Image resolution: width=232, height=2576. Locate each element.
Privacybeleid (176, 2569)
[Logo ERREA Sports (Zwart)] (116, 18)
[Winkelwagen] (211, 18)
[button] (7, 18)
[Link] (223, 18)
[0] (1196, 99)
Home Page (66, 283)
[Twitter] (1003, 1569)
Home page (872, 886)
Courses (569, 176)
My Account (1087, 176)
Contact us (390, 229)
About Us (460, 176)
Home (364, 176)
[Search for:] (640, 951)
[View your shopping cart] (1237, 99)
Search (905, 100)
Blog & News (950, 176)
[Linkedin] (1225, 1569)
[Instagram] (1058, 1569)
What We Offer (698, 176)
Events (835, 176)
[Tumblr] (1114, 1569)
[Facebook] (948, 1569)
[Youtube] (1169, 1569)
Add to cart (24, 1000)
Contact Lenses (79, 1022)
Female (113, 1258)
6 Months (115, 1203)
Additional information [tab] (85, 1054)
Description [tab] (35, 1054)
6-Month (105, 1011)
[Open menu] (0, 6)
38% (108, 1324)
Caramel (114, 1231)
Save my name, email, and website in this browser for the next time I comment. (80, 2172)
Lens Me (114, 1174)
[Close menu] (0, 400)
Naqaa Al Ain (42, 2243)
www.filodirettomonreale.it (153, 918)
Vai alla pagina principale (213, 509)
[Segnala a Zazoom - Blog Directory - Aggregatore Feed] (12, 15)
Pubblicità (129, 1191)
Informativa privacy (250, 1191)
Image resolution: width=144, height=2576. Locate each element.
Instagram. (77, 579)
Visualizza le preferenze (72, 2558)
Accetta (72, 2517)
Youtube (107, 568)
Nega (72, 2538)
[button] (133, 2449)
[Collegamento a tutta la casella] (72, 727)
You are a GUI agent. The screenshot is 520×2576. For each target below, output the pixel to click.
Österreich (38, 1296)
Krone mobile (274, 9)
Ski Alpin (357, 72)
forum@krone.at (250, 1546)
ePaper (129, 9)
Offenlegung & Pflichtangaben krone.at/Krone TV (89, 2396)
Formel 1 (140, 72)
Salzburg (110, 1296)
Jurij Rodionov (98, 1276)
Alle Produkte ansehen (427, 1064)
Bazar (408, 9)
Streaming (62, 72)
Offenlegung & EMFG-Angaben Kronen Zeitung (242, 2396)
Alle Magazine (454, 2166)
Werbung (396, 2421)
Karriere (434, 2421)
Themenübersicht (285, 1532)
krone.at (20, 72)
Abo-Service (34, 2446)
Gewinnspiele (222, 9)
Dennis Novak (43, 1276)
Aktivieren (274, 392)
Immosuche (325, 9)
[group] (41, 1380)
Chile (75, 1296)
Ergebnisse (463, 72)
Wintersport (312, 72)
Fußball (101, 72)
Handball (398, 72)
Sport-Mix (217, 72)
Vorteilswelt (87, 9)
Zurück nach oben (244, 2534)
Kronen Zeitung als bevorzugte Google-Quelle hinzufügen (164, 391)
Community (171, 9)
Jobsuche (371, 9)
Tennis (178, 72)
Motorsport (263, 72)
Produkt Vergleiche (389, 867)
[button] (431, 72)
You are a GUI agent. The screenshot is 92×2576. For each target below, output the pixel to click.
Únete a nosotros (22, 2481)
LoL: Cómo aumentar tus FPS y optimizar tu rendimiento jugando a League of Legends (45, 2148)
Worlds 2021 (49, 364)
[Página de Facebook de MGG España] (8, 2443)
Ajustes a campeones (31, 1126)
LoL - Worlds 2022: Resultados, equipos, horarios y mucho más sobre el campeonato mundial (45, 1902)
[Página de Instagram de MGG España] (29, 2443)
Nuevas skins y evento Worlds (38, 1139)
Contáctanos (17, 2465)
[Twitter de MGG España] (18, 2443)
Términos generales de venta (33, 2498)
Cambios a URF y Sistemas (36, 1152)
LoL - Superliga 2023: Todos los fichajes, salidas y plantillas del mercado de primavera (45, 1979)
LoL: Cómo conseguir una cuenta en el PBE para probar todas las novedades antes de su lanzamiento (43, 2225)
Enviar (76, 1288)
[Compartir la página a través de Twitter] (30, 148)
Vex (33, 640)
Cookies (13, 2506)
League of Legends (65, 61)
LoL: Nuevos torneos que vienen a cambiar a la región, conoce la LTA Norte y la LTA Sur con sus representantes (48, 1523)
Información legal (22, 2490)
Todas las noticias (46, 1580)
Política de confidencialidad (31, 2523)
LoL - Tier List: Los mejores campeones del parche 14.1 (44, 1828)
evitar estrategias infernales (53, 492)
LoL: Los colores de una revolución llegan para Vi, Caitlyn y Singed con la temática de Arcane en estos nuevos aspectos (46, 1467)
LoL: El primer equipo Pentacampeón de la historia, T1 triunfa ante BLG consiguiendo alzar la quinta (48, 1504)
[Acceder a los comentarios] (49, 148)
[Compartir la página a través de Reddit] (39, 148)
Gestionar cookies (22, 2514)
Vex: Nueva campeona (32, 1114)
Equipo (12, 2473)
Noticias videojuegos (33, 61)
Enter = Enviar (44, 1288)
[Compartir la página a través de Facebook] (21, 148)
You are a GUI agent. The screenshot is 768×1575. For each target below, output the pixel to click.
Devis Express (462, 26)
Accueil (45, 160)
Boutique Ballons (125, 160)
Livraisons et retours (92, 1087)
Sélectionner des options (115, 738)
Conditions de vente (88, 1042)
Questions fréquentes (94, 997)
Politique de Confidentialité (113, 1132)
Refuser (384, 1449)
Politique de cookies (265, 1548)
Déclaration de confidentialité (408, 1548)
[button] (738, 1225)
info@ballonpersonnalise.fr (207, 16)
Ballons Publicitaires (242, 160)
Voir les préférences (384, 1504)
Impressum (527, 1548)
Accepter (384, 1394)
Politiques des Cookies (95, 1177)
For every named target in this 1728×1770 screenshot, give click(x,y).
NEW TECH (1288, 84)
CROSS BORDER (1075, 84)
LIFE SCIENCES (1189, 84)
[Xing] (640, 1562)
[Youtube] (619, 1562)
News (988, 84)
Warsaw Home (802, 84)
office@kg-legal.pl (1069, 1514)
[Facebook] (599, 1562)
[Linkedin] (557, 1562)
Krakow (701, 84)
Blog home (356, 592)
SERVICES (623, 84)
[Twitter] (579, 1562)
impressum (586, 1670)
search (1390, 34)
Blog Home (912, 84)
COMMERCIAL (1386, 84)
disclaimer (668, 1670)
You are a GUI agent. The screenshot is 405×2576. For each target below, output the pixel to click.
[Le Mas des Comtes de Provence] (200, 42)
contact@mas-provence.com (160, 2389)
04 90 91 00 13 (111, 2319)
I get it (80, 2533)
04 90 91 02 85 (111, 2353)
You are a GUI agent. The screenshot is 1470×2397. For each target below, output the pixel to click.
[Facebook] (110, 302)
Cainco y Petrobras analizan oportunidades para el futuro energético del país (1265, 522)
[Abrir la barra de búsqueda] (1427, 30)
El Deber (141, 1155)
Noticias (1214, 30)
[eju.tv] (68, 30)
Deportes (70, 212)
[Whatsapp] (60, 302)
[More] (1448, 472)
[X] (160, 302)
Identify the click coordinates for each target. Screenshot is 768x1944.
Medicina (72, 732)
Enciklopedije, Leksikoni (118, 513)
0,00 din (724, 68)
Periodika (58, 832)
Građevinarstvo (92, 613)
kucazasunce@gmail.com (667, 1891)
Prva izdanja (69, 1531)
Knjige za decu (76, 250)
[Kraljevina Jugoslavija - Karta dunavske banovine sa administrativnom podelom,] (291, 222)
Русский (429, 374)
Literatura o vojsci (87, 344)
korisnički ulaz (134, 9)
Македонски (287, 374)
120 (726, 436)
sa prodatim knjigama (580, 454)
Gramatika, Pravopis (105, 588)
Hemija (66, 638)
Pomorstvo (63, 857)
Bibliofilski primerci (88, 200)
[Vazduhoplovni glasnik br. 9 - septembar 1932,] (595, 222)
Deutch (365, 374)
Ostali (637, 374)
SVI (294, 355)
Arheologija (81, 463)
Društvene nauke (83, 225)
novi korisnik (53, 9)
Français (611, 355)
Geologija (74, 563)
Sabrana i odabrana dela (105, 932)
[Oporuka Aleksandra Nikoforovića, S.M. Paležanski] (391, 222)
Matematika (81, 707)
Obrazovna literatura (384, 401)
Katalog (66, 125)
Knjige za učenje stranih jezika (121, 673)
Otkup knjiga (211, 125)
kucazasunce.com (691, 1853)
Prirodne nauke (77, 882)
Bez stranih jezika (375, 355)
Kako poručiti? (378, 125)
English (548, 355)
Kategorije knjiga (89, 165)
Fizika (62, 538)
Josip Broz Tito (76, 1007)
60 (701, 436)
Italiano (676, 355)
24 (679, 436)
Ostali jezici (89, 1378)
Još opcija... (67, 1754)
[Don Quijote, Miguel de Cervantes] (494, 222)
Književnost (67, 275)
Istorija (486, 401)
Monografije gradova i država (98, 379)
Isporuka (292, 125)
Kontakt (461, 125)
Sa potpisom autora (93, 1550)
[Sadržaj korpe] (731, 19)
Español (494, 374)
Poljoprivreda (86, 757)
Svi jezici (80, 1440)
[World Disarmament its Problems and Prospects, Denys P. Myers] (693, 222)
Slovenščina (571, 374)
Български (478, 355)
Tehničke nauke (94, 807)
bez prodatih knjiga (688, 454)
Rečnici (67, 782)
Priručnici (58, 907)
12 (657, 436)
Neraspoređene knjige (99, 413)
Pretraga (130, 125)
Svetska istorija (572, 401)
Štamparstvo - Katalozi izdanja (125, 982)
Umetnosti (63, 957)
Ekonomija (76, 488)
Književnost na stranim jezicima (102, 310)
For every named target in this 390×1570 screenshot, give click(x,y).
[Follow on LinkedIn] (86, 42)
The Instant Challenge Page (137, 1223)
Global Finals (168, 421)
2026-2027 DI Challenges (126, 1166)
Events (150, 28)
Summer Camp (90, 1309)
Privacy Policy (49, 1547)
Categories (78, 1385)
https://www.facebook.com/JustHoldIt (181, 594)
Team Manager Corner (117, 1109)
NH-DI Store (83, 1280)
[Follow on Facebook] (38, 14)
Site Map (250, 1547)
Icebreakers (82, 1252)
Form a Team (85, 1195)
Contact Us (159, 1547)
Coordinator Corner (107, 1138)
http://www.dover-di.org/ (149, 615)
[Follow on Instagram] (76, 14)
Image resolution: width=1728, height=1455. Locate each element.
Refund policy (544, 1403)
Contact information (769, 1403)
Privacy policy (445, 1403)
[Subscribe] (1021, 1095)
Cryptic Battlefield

○ ○ ○ ○ ○ ○ ○

> **YOUR OBJECTIVE**:
Only the lines from the beginning of the data above through the line containing "[Collegamento a tutta la casella] (72, 727)" should be repeated, exactly as they appear.

> **REPLY TO THE TASK**:
Image resolution: width=232, height=2576. Locate each element.
Privacybeleid (176, 2569)
[Logo ERREA Sports (Zwart)] (116, 18)
[Winkelwagen] (211, 18)
[button] (7, 18)
[Link] (223, 18)
[0] (1196, 99)
Home Page (66, 283)
[Twitter] (1003, 1569)
Home page (872, 886)
Courses (569, 176)
My Account (1087, 176)
Contact us (390, 229)
About Us (460, 176)
Home (364, 176)
[Search for:] (640, 951)
[View your shopping cart] (1237, 99)
Search (905, 100)
Blog & News (950, 176)
[Linkedin] (1225, 1569)
[Instagram] (1058, 1569)
What We Offer (698, 176)
Events (835, 176)
[Tumblr] (1114, 1569)
[Facebook] (948, 1569)
[Youtube] (1169, 1569)
Add to cart (24, 1000)
Contact Lenses (79, 1022)
Female (113, 1258)
6 Months (115, 1203)
Additional information [tab] (85, 1054)
Description [tab] (35, 1054)
6-Month (105, 1011)
[Open menu] (0, 6)
38% (108, 1324)
Caramel (114, 1231)
Save my name, email, and website in this browser for the next time I comment. (80, 2172)
Lens Me (114, 1174)
[Close menu] (0, 400)
Naqaa Al Ain (42, 2243)
www.filodirettomonreale.it (153, 918)
Vai alla pagina principale (213, 509)
[Segnala a Zazoom - Blog Directory - Aggregatore Feed] (12, 15)
Pubblicità (129, 1191)
Informativa privacy (250, 1191)
Image resolution: width=144, height=2576. Locate each element.
Instagram. (77, 579)
Visualizza le preferenze (72, 2558)
Accetta (72, 2517)
Youtube (107, 568)
Nega (72, 2538)
[button] (133, 2449)
[Collegamento a tutta la casella] (72, 727)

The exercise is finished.